Un jour, le fermier, pourtant avare de ses mots, me gratifie d’une phrase complète : « Eul-bœu s’est échappé! » La bête est particulièrement vicieuse. Seul le bonhomme sait comment la dompter. Nul n’est à l’abri, pas plus le piéton que le chauffeur d’automobile décapotable circulant dans les parages. Angoisse et terreur! Cela signifie que ma vie est désormais en danger quel que soit le lieu où je me trouve.

J’aurais bien envie de me faire porter malade, et de me réfugier dans le grenier qui me sert de domicile, mais qu’en penseraient les filles du fermier? Je préfère risquer de me faire encorner plutôt que de passer pour un lâche à leurs yeux. Mieux vaut avoir peur intérieurement qu’avoir honte publiquement.

Quelques heures plus tard, tout est rentré dans l’ordre. Le taureau a réintégré son étable, et les bipèdes se retrouvent attablés autour de la soupe. Nous mangeons en silence, comme tous les soirs. Je ne crois pas que les filles des fermiers s’intéressent à moi. Elles me trouvent étrange, voilà tout. De toute façon, elles ne sont pas mon genre non plus, ce qui n’est pas une raison pour démériter à leurs yeux.

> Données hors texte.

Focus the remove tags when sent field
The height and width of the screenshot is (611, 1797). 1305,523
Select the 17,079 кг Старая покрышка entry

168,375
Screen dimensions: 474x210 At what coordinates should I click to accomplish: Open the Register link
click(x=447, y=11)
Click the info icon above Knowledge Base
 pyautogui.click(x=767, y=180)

On aura beau m’affirmer que le « genre » est une pure construction sociale, je continuerai à me méfier des taureaux. On me dira que ces pauvres bêtes sont victimes d’une mauvaise socialisation, qu’ils n’ont pas suffisamment participé aux activités ménagères dans leur jeunesse, qu’ils auraient dû s’habiller en génisse de temps en temps, juste pour voir. Je veux bien affirmer publiquement que tout cela est vrai, ne serait-ce que pour éviter de perdre mon emploi, mais je refuse d’exposer ma vie, et encore moins de mourir en martyr, pour défendre cet acte de foi. De toute façon, je doute qu’une adepte de la théorie du genre se hasarde à traverser délibérément le champ d’un taureau, même si ce dernier a été rééduqué depuis sa plus tendre enfance.